我试图使用CUBLAS库(与cublasSgeam函数)并行化矩阵转置操作。输出数据是正确的,但是它比我的CPU版本平均花费150的时间。为什么?
CPU代码(用于N = 5000与M=140的矩阵转置)
// Starting the timer
float *matrixT = (float *) malloc (N * M * sizeof(float));
for (int i = 0; i < N; i++)
for (int j = 0; j < M; j++)
matrixT[(j*N)+i] = matrix[(i*M)+j]; // matrix is obviously filled
//Ending the timer
GPU代码(用于N = 5000与M=140的矩阵转置)
float *h_matrixT , *d_matrixT , *d_matrix;
h_matrixT = (float *) malloc (N * M * sizeof(float));
cudaMalloc((void **)&d_matrixT , N * M * sizeof(float)));
cudaMalloc((void**)&d_matrix , N * M * sizeof(float)));
cudaMemcpy(d_matrix , matrix , N * M * sizeof(float) , cudaMemcpyHostToDevice));
//Starting the timer
const float alpha = 1.0;
const float beta = 0.0;
cublasHandle_t handle;
cublasCreate(&handle);
cublasSgeam(handle, CUBLAS_OP_T, CUBLAS_OP_N, N, M, &alpha, d_matrix, M, &beta, d_matrix, N, d_matrixT, N);
cublasDestroy(handle);
//Ending the timer
cudaMemcpy(h_matrixT , d_matrixT , N * M * sizeof(float) , cudaMemcpyDeviceToHost));
cudaFree(d_matrix);
cudaFree(d_matrixT);
运行时间
CUBLAS: 148.461 ms
CPU: 0.986944 ms
PS:运行在GeForce GTX 660 &Intel Core i5 660
用一个分析器运行代码,看看时间都花在哪里了。
将cublasCreate函数移出计时区域。这是挑选各种CUDA和库启动时间,这不应该被纳入基准测试一个单一的功能(或者如果你打算以这种方式进行基准测试,使用GPU来执行这一个单一的功能显然没有什么意义。它不会加速它,正如你已经发现的。
我还建议将cublasDestroy移出定时循环。
您可能希望在最后的计时关闭之前包含一个cudaDeviceSynchronize();。

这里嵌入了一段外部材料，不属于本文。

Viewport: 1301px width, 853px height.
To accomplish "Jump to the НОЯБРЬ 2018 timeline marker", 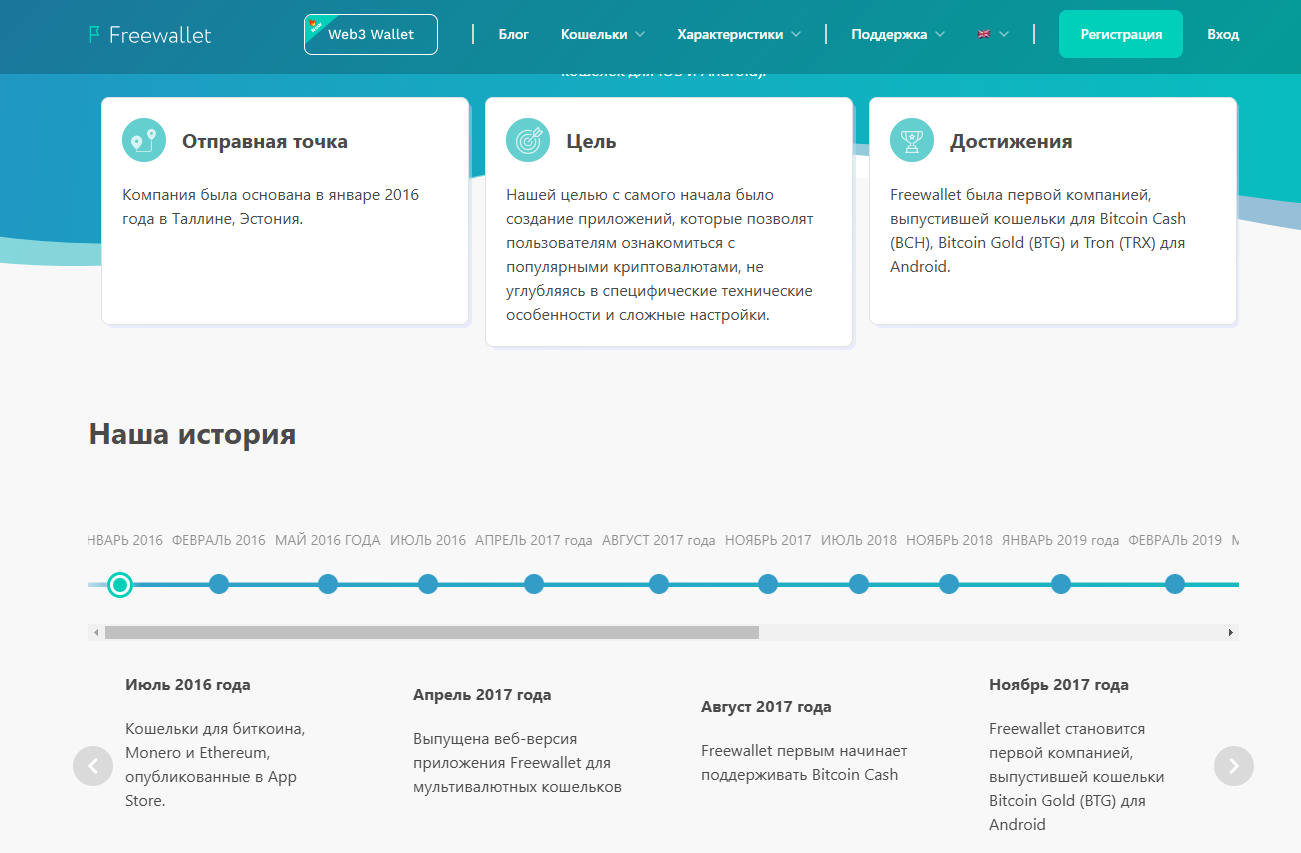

下面是一个完整的示例,选择M = 1000和N = 1000,并实现了上述更改:
$ cat t469.cu
#include <stdio.h>
#include <cublas_v2.h>
#include <time.h>
#include <sys/time.h>
#define uS_PER_SEC 1000000
#define uS_PER_mS 1000
#define N 1000
#define M 1000
int main(){
timeval t1, t2;
float *matrix = (float *) malloc (N * M * sizeof(float));
// Starting the timer
gettimeofday(&t1, NULL);
float *matrixT = (float *) malloc (N * M * sizeof(float));
for (int i = 0; i < N; i++)
for (int j = 0; j < M; j++)
matrixT[(j*N)+i] = matrix[(i*M)+j]; // matrix is obviously filled
//Ending the timer
gettimeofday(&t2, NULL);
float et1 = (((t2.tv_sec*uS_PER_SEC)+t2.tv_usec) - ((t1.tv_sec*uS_PER_SEC)+t1.tv_usec))/(float)uS_PER_mS;
printf("CPU time = %fmsn", et1);
float *h_matrixT , *d_matrixT , *d_matrix;
h_matrixT = (float *) (malloc (N * M * sizeof(float)));
cudaMalloc((void **)&d_matrixT , N * M * sizeof(float));
cudaMalloc((void**)&d_matrix , N * M * sizeof(float));
cudaMemcpy(d_matrix , matrix , N * M * sizeof(float) , cudaMemcpyHostToDevice);
//Starting the timer
gettimeofday(&t1, NULL);
const float alpha = 1.0;
const float beta = 0.0;
// gettimeofday(&t1, NULL);
cublasHandle_t handle;
cublasCreate(&handle);
gettimeofday(&t1, NULL);
cublasSgeam(handle, CUBLAS_OP_T, CUBLAS_OP_N, N, M, &alpha, d_matrix, M, &beta, d_matrix, N, d_matrixT, N);
cudaDeviceSynchronize();
gettimeofday(&t2, NULL);
cublasDestroy(handle);
//Ending the timer
float et2 = (((t2.tv_sec*uS_PER_SEC)+t2.tv_usec) - ((t1.tv_sec*uS_PER_SEC)+t1.tv_usec))/(float)uS_PER_mS;
printf("GPU time = %fmsn", et2);
cudaMemcpy(h_matrixT , d_matrixT , N * M * sizeof(float) , cudaMemcpyDeviceToHost);
cudaFree(d_matrix);
cudaFree(d_matrixT);
return 0;
}
$ nvcc -O3 -arch=sm_20 -o t469 t469.cu -lcublas
$ ./t469
CPU time = 8.744000ms
GPU time = 0.327000ms
$
如果相反,我改变上面的代码,让计时函数在 cublasCreate调用之前开始,我得到这个:
$ ./t469
CPU time = 9.475000ms
GPU time = 78.393997ms
$